■ CHALLENGE
Pick out each line of the items below that contains the word "Task", and copy those lines. Case counts.

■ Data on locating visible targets
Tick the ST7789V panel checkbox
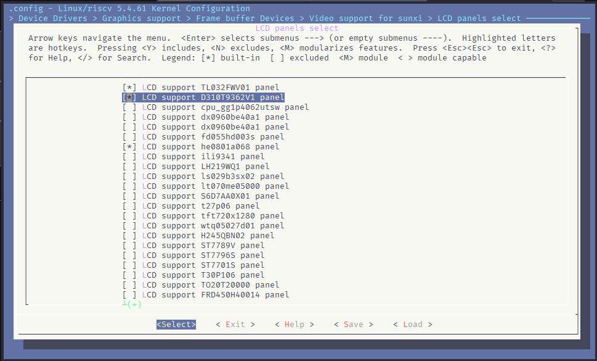 click(x=129, y=246)
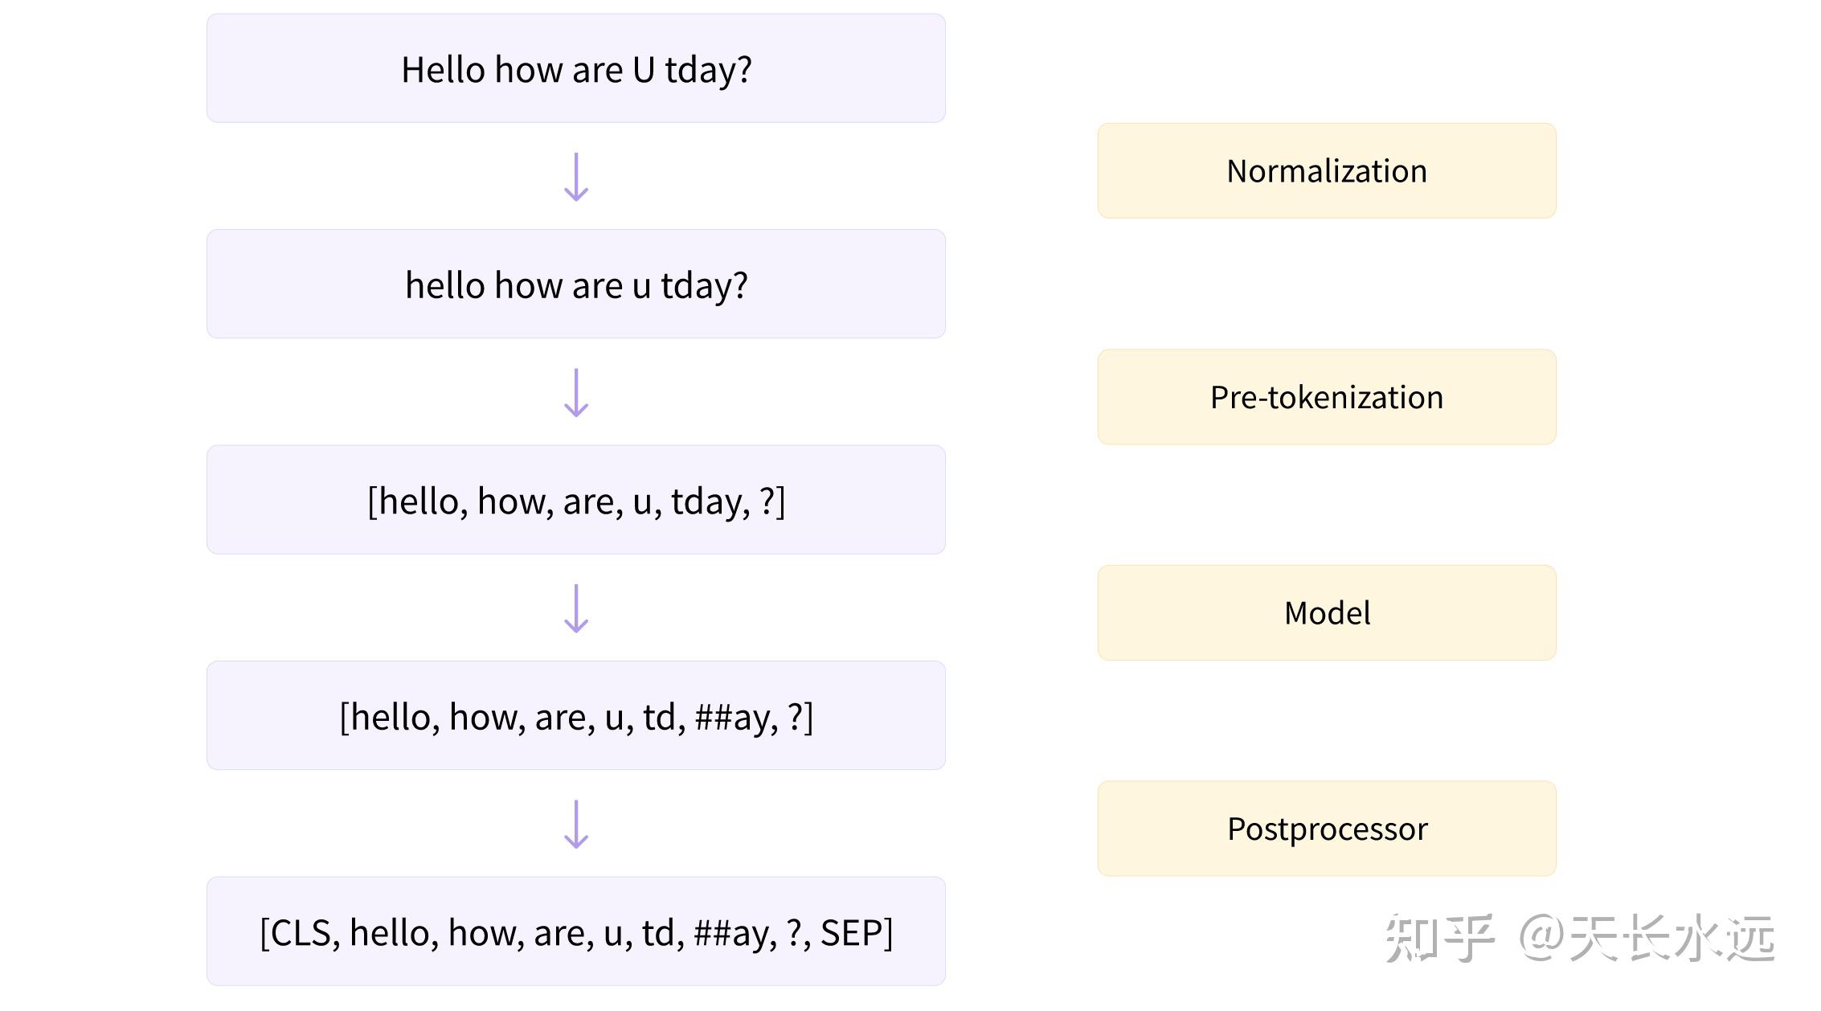Click the 'Hello how are U tday?' box

click(576, 68)
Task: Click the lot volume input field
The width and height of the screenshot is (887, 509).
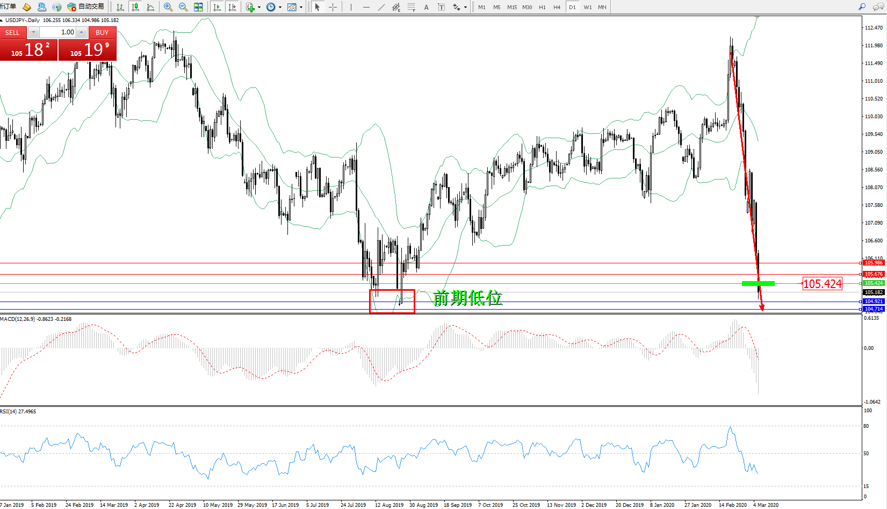Action: tap(58, 32)
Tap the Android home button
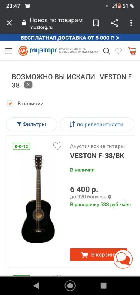The height and width of the screenshot is (295, 140). tap(70, 285)
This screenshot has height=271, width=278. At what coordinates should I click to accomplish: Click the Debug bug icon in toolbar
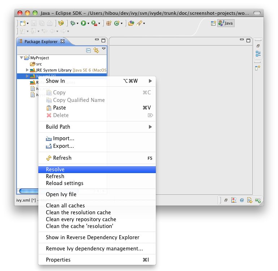tap(73, 23)
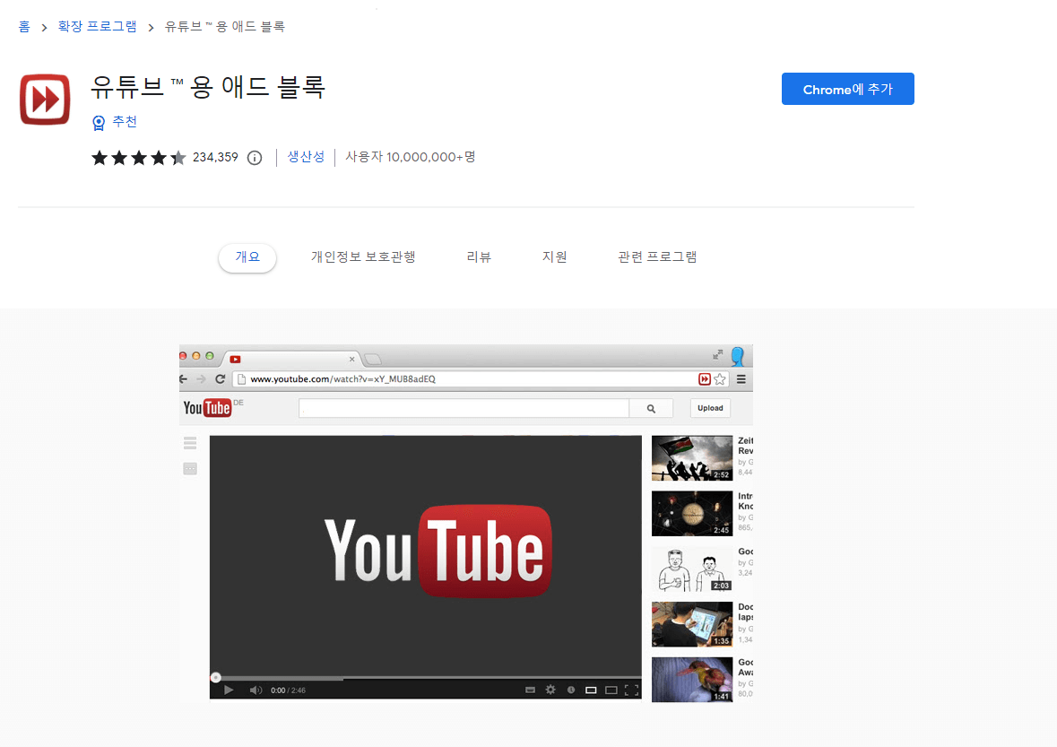Open the settings gear in the video player

pos(550,690)
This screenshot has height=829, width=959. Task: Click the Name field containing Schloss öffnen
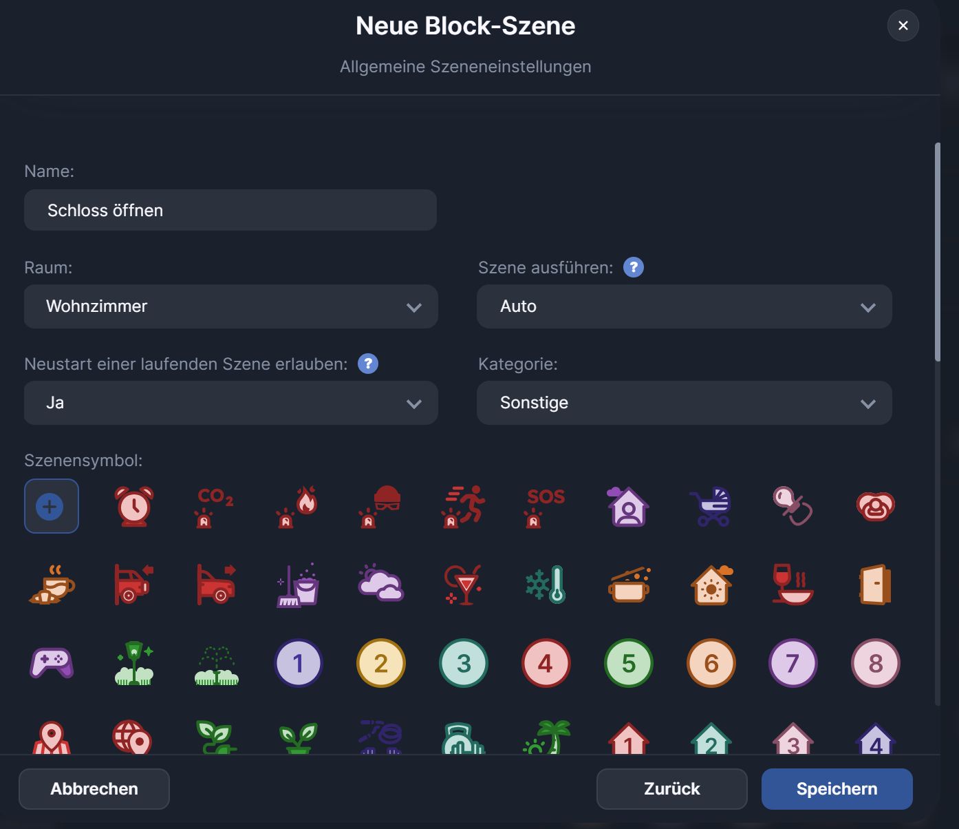tap(230, 210)
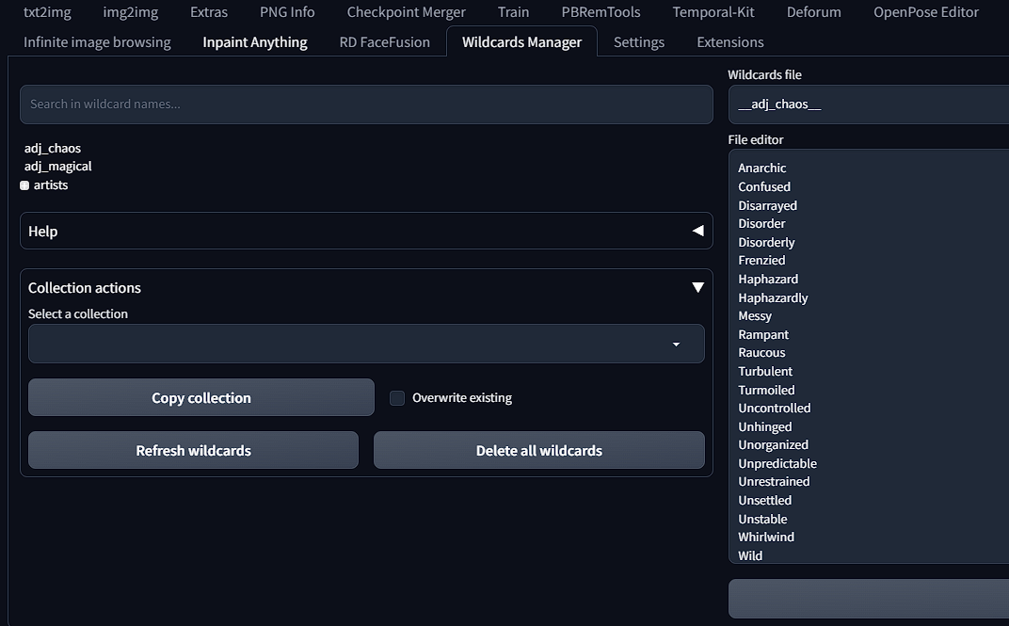
Task: Select the adj_chaos wildcard
Action: coord(53,148)
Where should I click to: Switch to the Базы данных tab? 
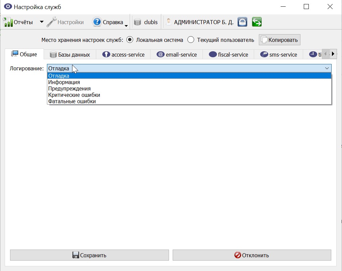pyautogui.click(x=70, y=55)
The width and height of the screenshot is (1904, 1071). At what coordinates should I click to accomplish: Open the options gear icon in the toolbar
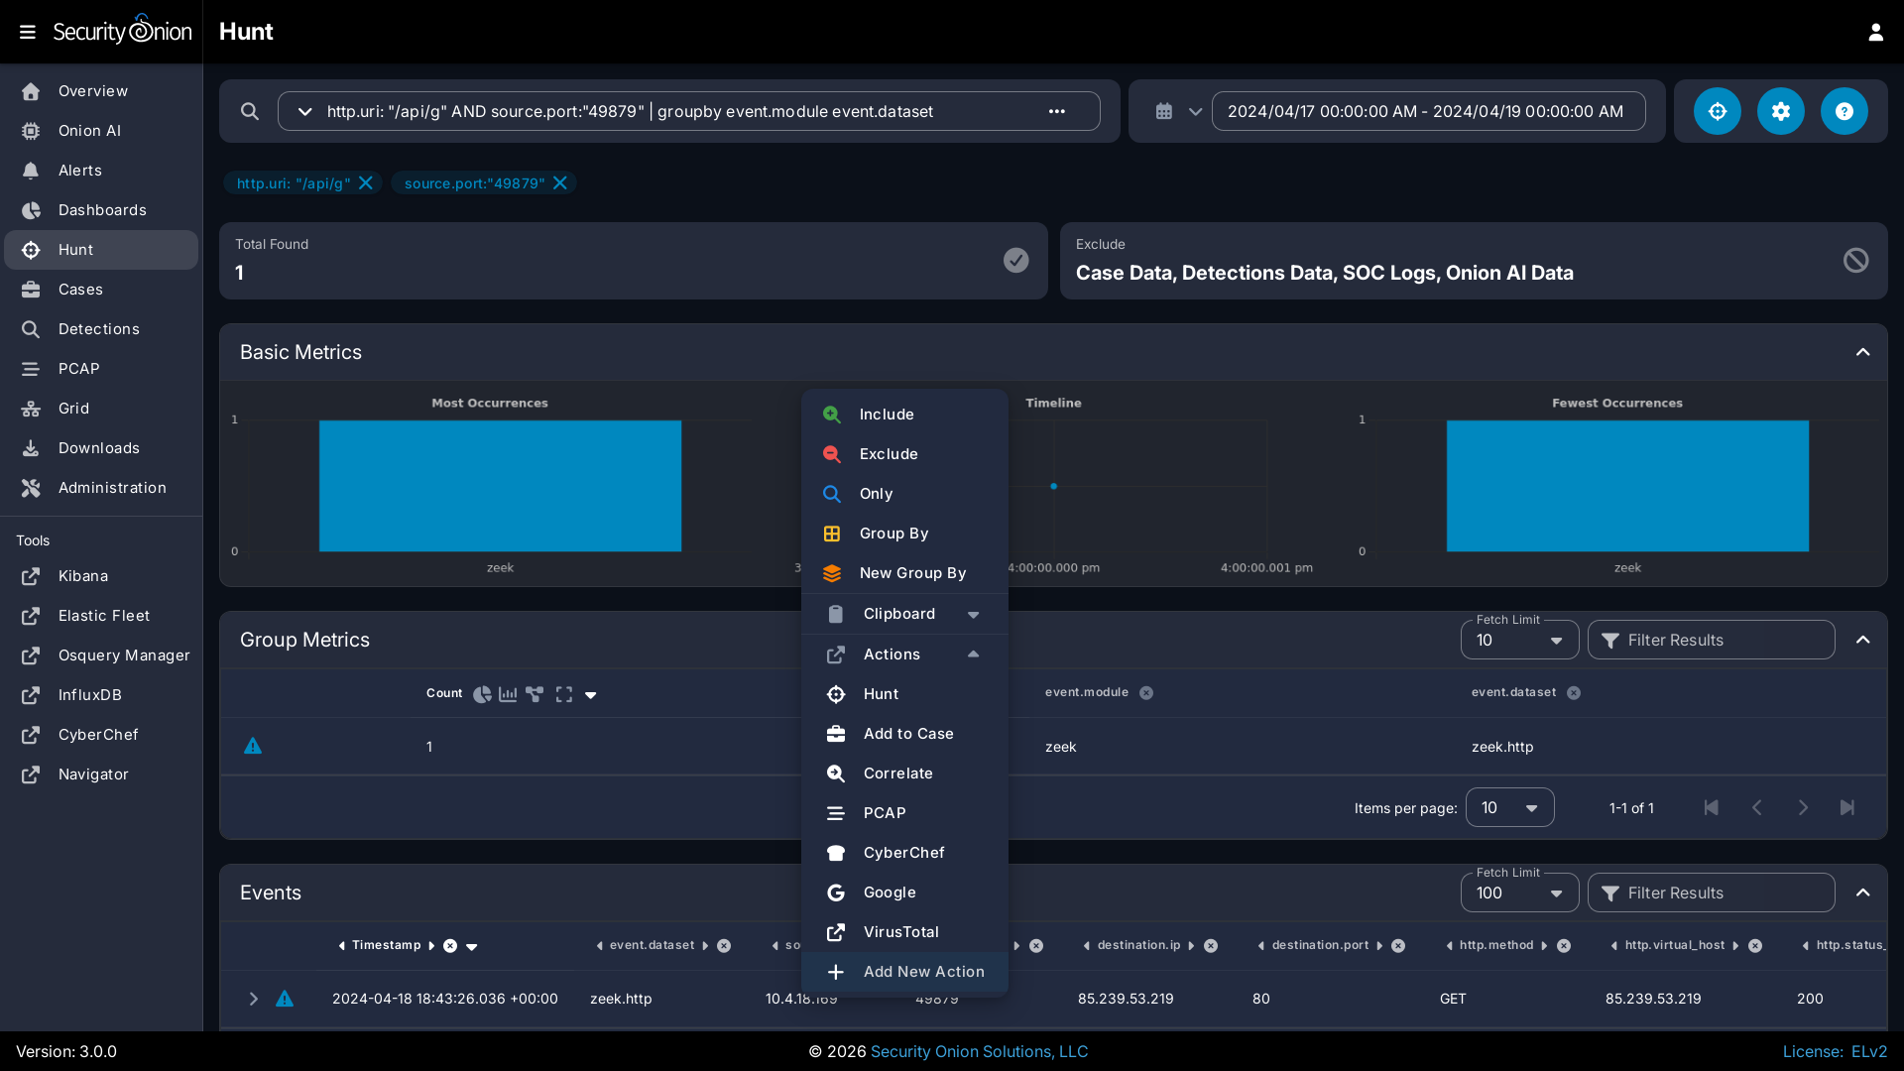click(x=1780, y=111)
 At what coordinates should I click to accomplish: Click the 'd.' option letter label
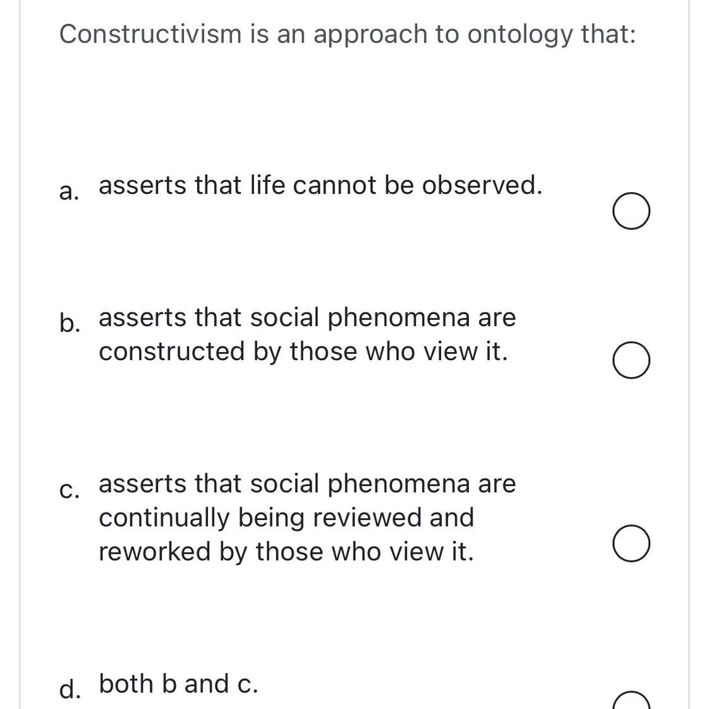click(x=70, y=689)
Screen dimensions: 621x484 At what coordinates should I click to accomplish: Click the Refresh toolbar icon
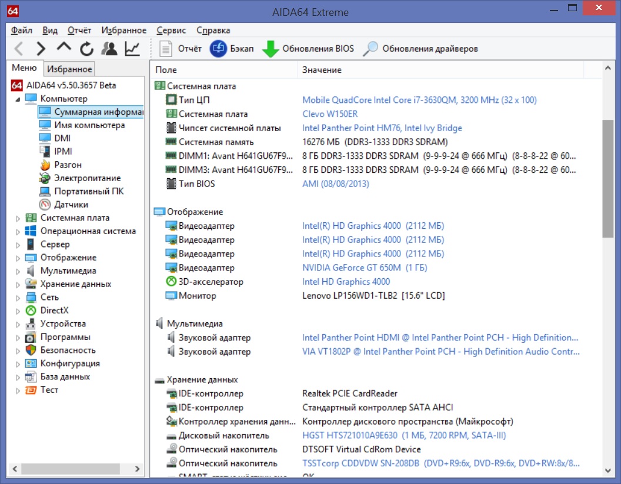(86, 49)
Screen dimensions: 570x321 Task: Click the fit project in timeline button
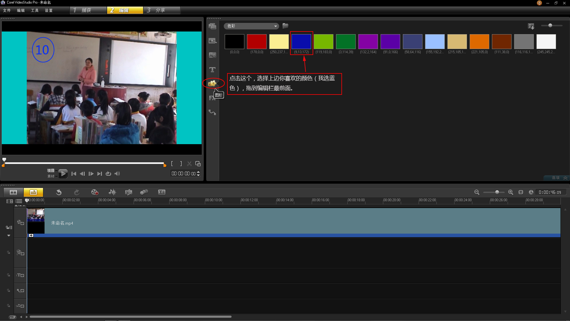tap(521, 192)
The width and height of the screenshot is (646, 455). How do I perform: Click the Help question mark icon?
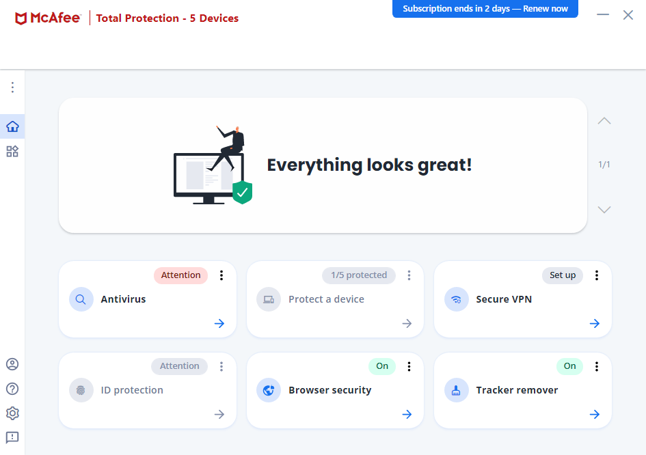[x=12, y=389]
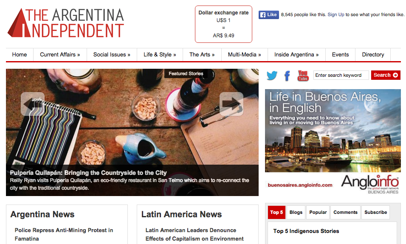Switch to the Blogs tab

click(296, 213)
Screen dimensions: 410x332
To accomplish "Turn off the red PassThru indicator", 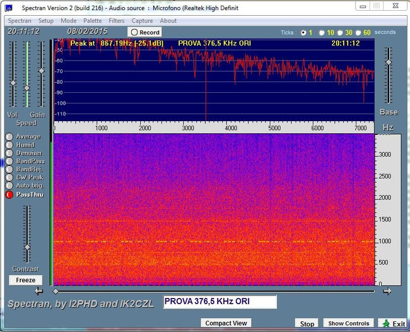I will click(9, 194).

■ EXERCISE RESPONSE
Task: Click the lot volume input field
This screenshot has height=829, width=959. Task: Click the Name field containing Schloss öffnen
Task: Select the adj_chaos wildcard
Screen dimensions: 570x321 Task: Click the fit project in timeline button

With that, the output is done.